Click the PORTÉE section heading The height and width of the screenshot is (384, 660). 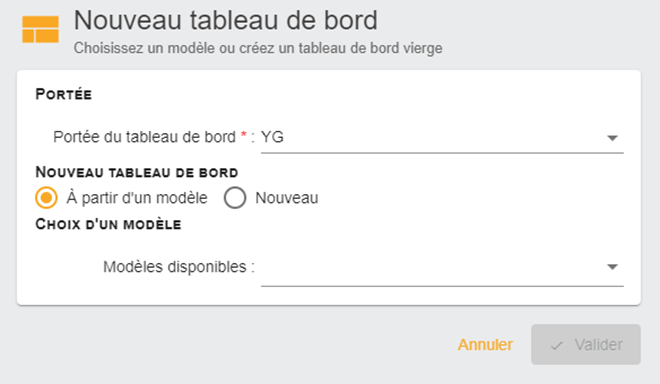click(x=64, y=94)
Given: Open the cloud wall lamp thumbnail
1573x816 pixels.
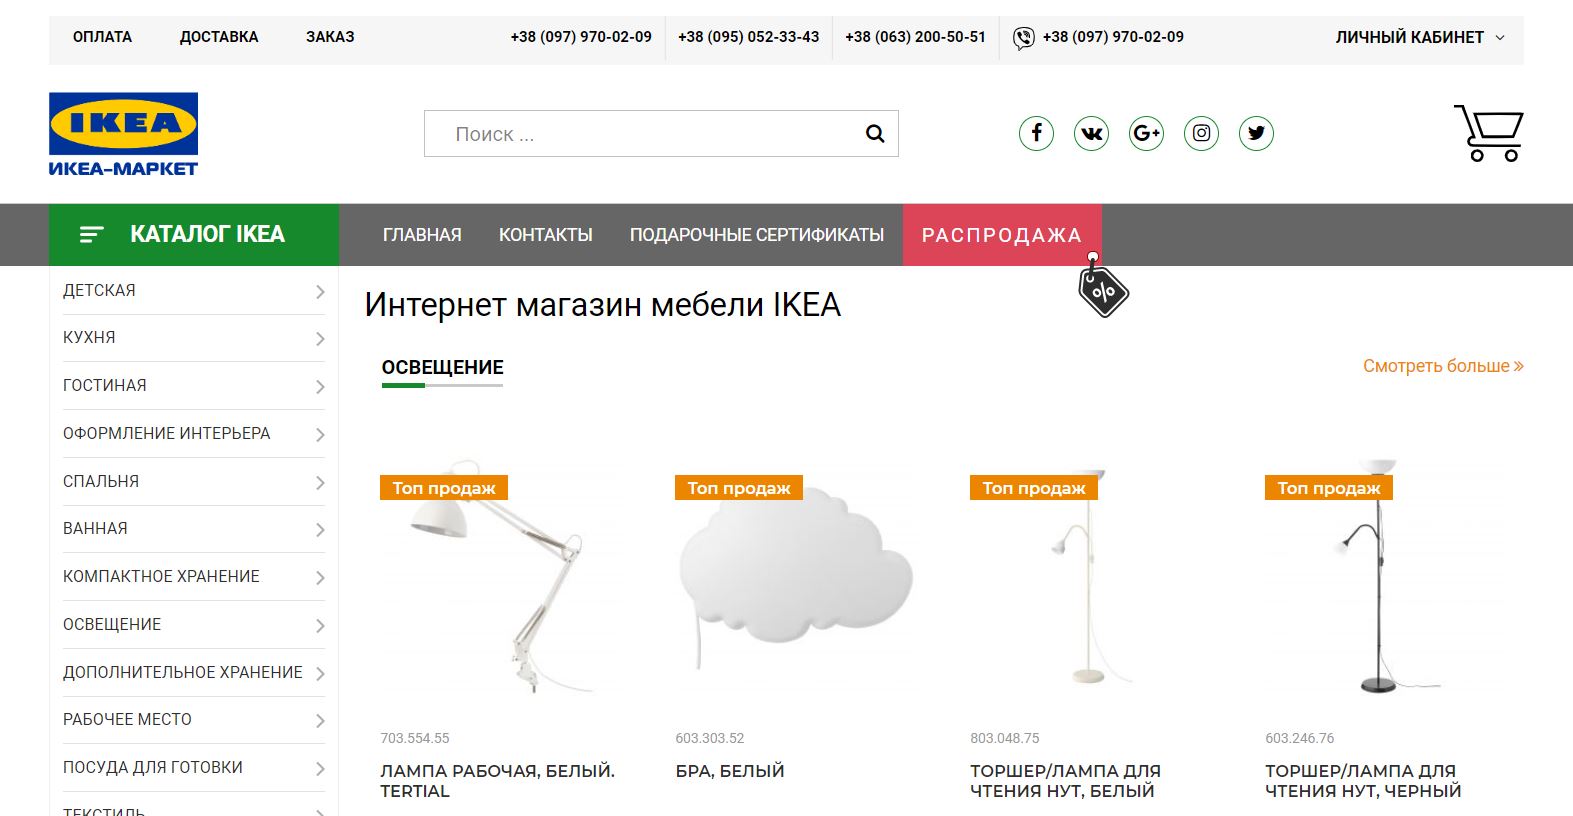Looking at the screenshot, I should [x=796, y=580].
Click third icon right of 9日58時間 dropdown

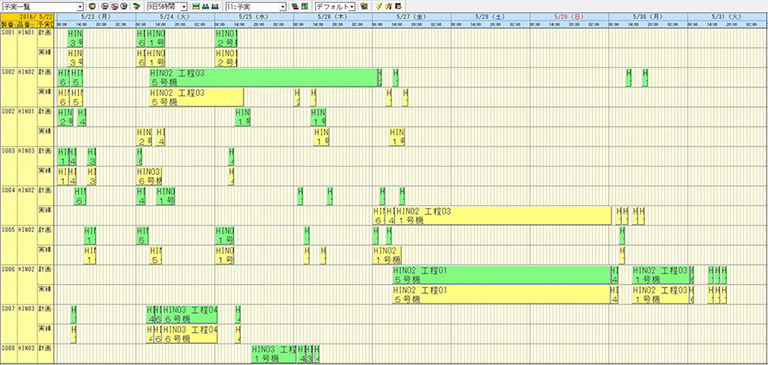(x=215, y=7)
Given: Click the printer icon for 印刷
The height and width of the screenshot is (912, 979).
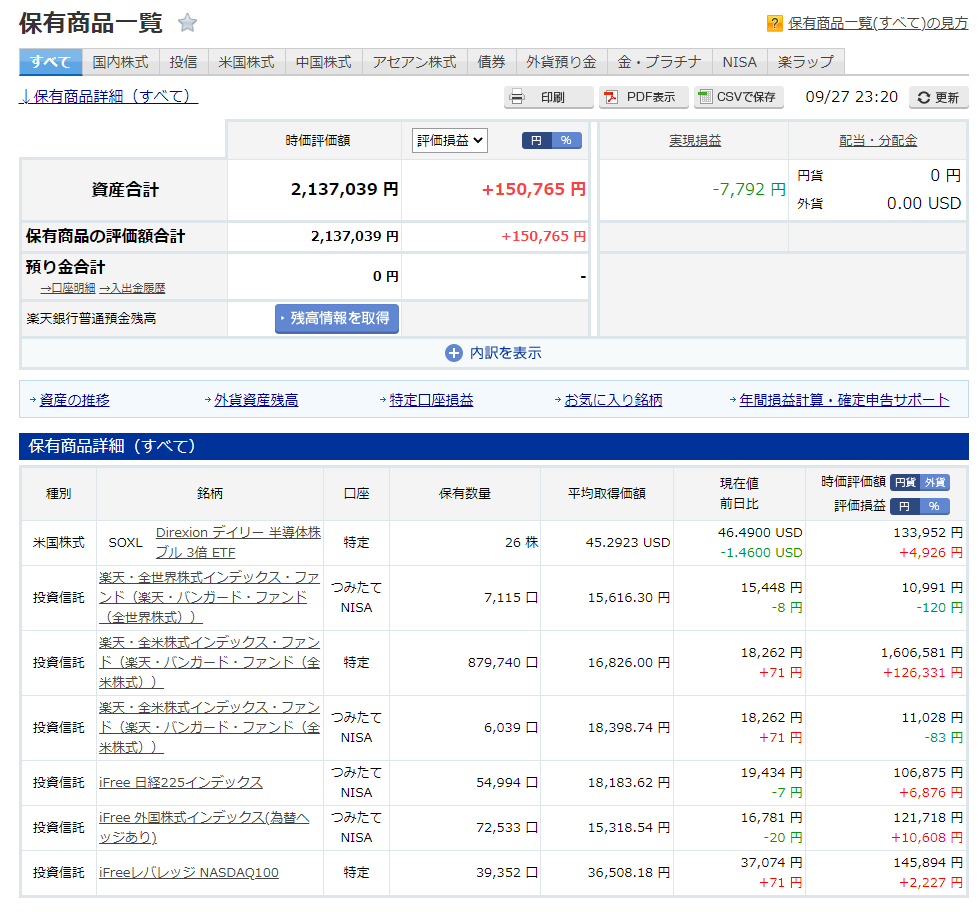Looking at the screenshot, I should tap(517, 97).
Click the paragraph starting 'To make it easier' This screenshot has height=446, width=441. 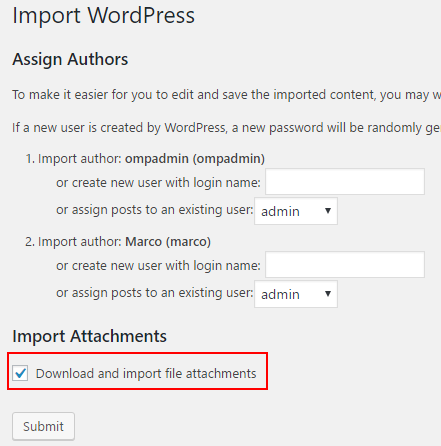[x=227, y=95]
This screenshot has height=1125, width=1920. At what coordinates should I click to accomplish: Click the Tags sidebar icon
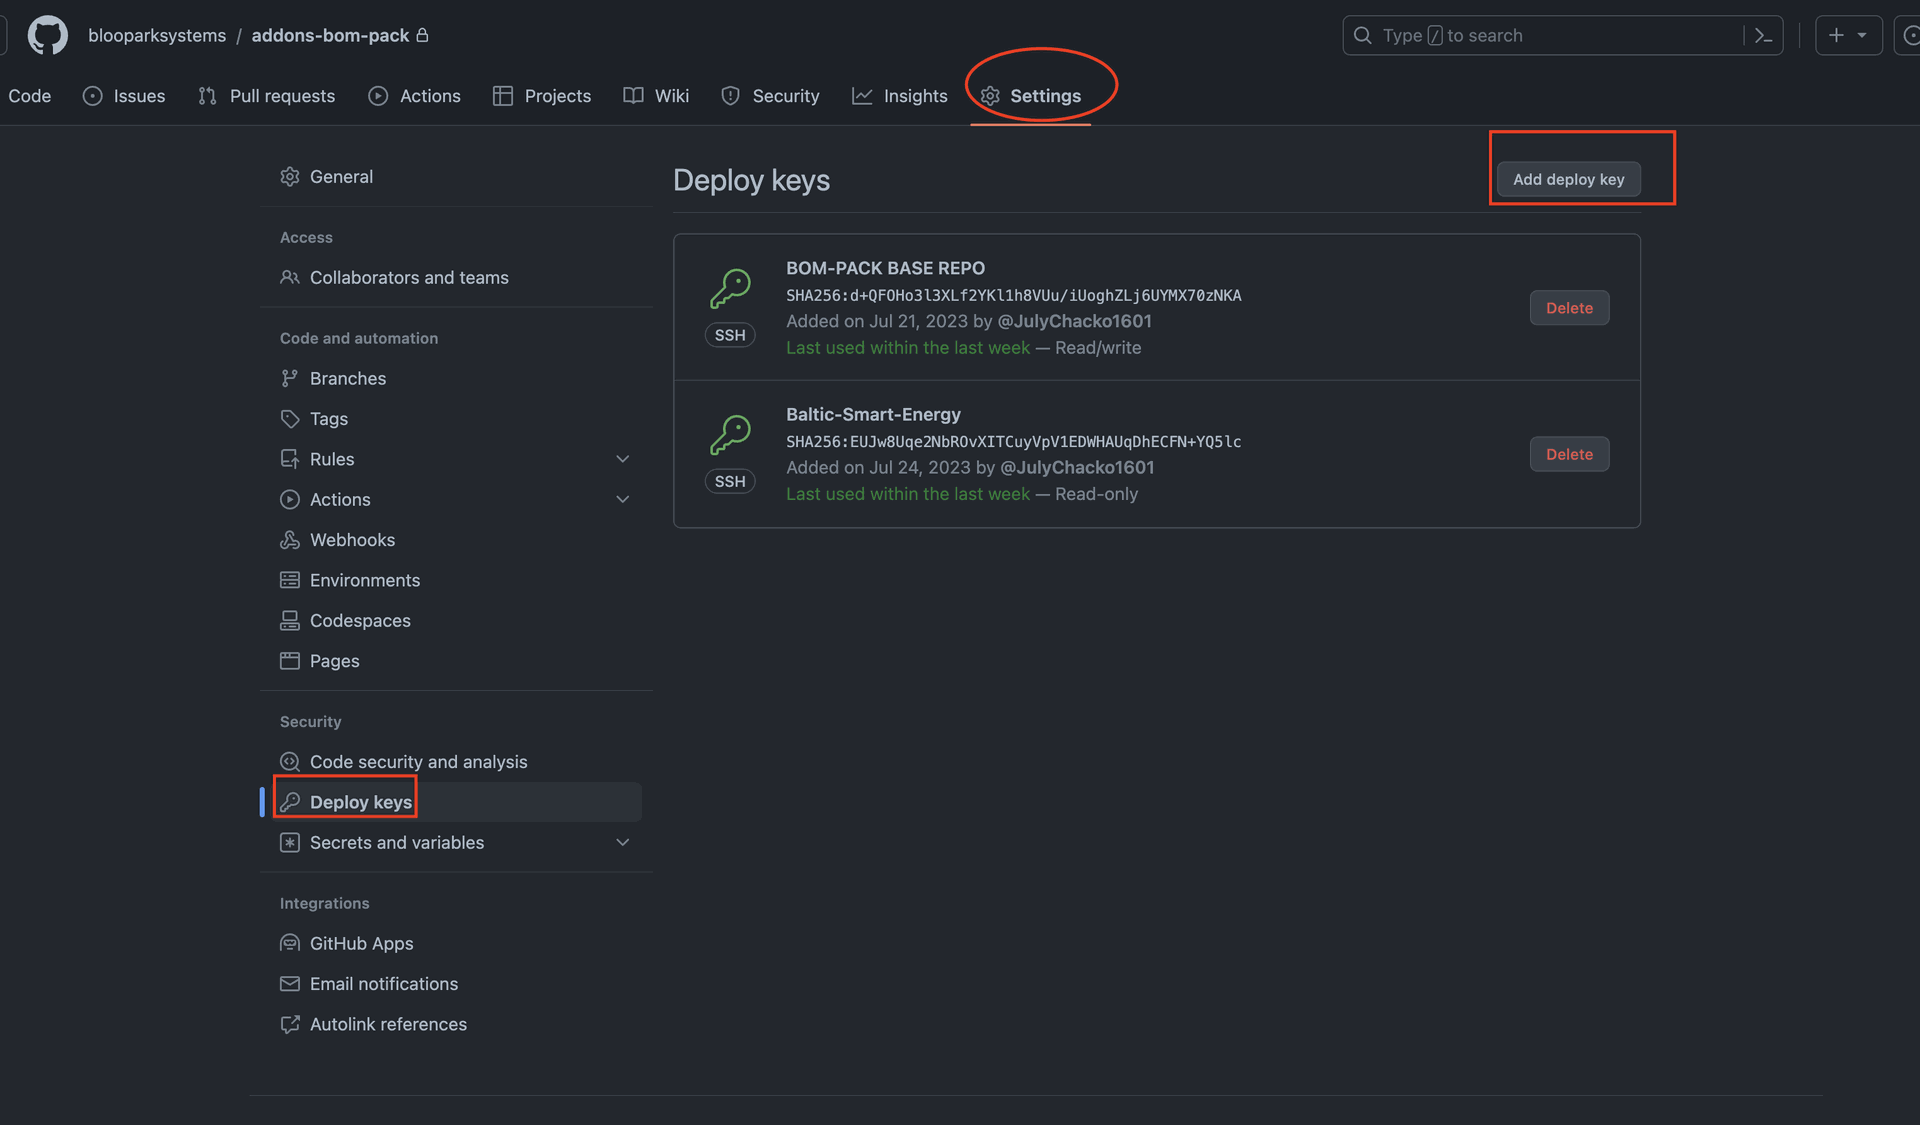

What you need to do | Please put every entry from the line containing "Given: Open the cloud wall lamp thumbnail" down to the line containing "Looking at the screenshot, I should tap(517, 97)." into a JSON list of strings, one string per line, omitting blank lines and the pictures.

Exercise result |
[
  "Given: Open the cloud wall lamp thumbnail",
  "1573x816 pixels.",
  "Looking at the screenshot, I should [x=796, y=580].",
  "Click third icon right of 9日58時間 dropdown",
  "(x=215, y=7)",
  "Given: Click the printer icon for 印刷",
  "The height and width of the screenshot is (912, 979).",
  "Looking at the screenshot, I should tap(517, 97)."
]